A arte faz de nós melhores pessoas?


[Reflexão sobre a peça de teatro “A Margem do Tempo”] *


Gostava de pensar numa realidade normal, a do regresso definitivo da arte (e dos espetáculos) como forma de nos tornar melhores pessoas, pois o enclausuramento poderá tornar-nos mais ressentidos, agressivos ou tristes, fazer o contrário do que almejamos para nós. A arte significa reflexão sobre a ação, pois uma pintura, uma canção, uma peça de teatro, uma exposição, uma instalação, um mural de rua, entre outras milhentas expressões artísticas, proporcionam experiências estéticas que revigoram o pensamento e quero crer que talvez possam melhorar a nossa relação com os outros.

Ter visto no dia 21/05/2021 a peça “A margem do tempo” no convento de São Francisco em Coimbra com Eunice Munoz e a neta, foi um momento alto de 2021. Esta é uma peça que proporciona múltiplas leituras, contribui também para reforçar alguns dos assuntos que têm sido alvo de estudos no âmbito do envelhecimento. Após o espetáculo debatemos as interpretações de cada uma, se para algumas a peça retrata uma certa vida a duas pessoas de quase indiferença e pouco contacto humano, enfim, há pessoas que se tornam invisíveis dentro de determinadas casas, os velhos são por vezes encarados como fardos e a forma de se tornarem suportáveis é torná-los seres invisíveis, espetadores passivos da vida ativa de uma casa. Por outro lado, remete para uma certa reflexão que poderá ser importante na velhice. Será que tudo o que eu vivi fez sentido? Será que poderia ter vivido de outra forma? Será que a minha vida poderia ter sido melhor? Ou até um sentimento de pacificação perante a vida, dado que está connosco uma sensação de que a vida foi o que melhor conseguimos fazer dela, resultando isso numa sensação de estar em paz consigo, podendo, por isso, morrer em paz.
A arte por nos proporcionar interpretação, debate e reflexão poderá fazer de nós melhores pessoas.
(Vera Carvalho)



A peça “A margem do tempo” é, para mim, um exercício de silêncio – um silêncio tagarela, sem dúvida! O seu formato particular – ausência de falas das personagens – demanda uma outra atitude por parte do público. Desta vez, não somos apenas espetadores, recetivos a um produto artístico de alto nível, mas somos convidados a ser cocriadores da história que está a ser contada. É inevitável que cada um de nós fique indiferente ao exercício de (des)construção. No meu caso, tive várias viagens durante aquela peça, fui elaborando teorias dentro da minha cabeça e tinha de resistir à tentação de confirmar com outras pessoas se o que eu estava a pensar seria o correto. Na prática, neste texto, não há certos ou errados - todas as interpretações são possíveis e isso em si mesmo é uma lição para a nossa própria vida.
Uma das teorias passíveis é a de alguém que, no final da sua vida, olha para trás e através da memória vai vivendo, repetindo ou alterando comportamentos. Como cada um de nós olhará para si mesmo no final da vida? Que olhar gostaria eu de ter sobre mim mesma daqui a 40/50 anos? Será que me vou lembrar de tudo o que vivencio agora? Será que vou manter os mesmos traços de personalidade? Poderei dizer que tive uma vida feliz?

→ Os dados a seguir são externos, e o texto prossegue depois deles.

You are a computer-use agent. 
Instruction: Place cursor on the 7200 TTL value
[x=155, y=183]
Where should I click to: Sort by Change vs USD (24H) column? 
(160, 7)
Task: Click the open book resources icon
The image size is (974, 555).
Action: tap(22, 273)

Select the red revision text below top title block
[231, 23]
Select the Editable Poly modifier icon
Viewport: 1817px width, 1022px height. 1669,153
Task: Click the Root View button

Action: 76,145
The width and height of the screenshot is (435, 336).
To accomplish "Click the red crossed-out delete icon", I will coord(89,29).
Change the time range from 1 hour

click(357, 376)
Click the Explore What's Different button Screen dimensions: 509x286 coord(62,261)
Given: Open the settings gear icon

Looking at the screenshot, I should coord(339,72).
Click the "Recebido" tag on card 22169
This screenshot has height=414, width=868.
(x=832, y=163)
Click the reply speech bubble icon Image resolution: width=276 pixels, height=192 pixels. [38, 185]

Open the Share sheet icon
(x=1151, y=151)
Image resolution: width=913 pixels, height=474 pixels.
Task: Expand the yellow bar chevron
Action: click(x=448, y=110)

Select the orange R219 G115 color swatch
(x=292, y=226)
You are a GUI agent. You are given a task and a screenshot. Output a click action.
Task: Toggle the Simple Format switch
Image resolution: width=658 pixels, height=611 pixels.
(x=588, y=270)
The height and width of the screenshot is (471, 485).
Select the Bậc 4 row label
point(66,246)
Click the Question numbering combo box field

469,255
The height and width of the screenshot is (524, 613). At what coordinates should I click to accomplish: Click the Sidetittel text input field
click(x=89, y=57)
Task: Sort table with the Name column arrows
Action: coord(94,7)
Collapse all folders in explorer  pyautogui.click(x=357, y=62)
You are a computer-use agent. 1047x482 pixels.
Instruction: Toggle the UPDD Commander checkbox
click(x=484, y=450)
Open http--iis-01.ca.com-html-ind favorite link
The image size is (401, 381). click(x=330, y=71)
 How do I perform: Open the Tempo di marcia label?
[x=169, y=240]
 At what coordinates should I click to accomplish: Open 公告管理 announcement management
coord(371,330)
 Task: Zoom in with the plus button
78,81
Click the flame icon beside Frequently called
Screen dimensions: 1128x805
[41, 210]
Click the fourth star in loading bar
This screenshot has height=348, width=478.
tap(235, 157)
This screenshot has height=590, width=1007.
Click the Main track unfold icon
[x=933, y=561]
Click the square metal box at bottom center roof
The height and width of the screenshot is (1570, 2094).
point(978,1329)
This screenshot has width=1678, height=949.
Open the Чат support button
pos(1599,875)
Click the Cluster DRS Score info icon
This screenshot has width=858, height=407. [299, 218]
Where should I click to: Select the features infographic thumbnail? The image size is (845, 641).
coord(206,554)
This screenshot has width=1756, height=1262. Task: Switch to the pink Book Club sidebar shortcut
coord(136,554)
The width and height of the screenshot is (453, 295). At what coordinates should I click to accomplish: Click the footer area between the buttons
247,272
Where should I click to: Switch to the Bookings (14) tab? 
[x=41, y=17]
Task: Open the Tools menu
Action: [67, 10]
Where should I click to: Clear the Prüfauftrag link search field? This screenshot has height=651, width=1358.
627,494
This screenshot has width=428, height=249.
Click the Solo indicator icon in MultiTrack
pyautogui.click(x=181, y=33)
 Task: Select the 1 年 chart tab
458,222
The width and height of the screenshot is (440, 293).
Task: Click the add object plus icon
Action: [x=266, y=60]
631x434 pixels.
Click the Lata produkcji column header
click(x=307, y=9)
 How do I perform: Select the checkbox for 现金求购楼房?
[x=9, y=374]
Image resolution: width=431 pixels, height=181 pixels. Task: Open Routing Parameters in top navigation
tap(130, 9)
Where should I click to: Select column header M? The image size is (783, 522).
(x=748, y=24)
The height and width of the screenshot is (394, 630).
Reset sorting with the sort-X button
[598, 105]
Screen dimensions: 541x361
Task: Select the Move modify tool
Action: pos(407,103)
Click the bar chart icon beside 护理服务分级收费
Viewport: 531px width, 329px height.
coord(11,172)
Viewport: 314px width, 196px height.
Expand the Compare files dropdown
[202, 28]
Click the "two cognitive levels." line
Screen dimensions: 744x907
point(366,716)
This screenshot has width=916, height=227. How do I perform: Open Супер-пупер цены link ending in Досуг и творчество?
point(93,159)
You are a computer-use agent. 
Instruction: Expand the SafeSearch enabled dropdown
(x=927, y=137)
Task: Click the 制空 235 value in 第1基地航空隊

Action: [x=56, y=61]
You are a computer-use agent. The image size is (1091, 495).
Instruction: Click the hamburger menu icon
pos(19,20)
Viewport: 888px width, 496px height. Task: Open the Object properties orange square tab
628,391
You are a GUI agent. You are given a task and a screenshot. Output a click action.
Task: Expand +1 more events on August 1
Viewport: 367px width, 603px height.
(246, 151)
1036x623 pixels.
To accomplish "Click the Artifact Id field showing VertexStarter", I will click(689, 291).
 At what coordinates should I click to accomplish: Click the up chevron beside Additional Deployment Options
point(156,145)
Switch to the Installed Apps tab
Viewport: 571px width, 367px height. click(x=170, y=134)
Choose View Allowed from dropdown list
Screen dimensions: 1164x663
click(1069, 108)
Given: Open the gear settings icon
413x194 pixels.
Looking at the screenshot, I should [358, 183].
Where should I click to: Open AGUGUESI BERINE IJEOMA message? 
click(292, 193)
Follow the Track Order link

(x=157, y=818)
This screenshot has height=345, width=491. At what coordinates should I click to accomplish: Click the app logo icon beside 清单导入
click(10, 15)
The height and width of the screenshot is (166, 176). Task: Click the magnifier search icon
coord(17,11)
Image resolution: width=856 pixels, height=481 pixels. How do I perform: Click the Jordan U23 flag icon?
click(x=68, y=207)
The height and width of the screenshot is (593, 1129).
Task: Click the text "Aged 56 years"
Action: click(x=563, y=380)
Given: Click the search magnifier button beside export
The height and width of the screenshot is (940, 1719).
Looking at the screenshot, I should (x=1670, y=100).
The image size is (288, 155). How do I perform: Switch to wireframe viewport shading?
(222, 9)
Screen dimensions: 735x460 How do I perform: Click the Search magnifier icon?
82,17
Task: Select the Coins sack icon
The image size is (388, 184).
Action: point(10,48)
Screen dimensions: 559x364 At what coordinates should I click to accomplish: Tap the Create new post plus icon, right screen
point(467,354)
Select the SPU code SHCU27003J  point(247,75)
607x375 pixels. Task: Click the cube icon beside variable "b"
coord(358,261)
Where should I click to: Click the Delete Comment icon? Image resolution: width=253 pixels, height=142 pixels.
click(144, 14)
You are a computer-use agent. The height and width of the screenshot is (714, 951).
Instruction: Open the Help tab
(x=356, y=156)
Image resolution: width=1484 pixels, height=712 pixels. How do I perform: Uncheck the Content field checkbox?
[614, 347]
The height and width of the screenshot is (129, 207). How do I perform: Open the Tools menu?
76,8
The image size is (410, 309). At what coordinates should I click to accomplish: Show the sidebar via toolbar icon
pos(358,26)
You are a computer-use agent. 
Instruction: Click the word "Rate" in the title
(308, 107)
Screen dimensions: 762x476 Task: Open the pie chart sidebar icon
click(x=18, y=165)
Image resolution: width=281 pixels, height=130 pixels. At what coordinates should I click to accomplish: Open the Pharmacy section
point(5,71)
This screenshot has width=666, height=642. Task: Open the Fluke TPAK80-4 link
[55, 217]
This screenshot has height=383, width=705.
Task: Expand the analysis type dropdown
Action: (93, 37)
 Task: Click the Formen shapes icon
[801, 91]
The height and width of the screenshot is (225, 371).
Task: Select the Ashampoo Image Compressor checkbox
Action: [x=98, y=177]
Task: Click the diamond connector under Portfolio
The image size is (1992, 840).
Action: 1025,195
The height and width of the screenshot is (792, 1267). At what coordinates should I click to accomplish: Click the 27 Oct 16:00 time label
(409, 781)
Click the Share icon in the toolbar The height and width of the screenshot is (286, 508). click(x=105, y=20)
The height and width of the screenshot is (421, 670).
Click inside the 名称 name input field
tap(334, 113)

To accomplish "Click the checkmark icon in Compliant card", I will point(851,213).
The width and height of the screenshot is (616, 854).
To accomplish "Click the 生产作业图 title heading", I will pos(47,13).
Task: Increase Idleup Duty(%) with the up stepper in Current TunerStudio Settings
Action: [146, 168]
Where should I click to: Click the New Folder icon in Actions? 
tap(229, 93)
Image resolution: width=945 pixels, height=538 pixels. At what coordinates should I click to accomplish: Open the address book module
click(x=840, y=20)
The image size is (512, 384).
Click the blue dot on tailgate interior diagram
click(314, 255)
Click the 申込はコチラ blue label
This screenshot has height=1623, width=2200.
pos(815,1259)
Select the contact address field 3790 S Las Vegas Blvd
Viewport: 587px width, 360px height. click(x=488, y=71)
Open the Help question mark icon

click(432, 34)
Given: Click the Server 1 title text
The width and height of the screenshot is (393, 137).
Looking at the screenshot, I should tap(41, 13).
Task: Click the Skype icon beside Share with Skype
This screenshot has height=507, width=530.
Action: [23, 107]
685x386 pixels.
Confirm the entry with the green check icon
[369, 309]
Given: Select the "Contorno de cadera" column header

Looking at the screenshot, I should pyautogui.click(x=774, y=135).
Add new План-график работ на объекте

Uma experiência única, até pelo facto de podermos assistir ao desempenho do monstro da representação com a bela idade de 92 anos – a maravilhosa Eunice Muñoz.

Concordo, em absoluto, querida Vera. A arte faz de nós seres humanos, um pouco mais humanos...!

(Celeste Vieira)

*Agradeço à Vera Carvalho por ter aceite este desafio de reflexão conjunta.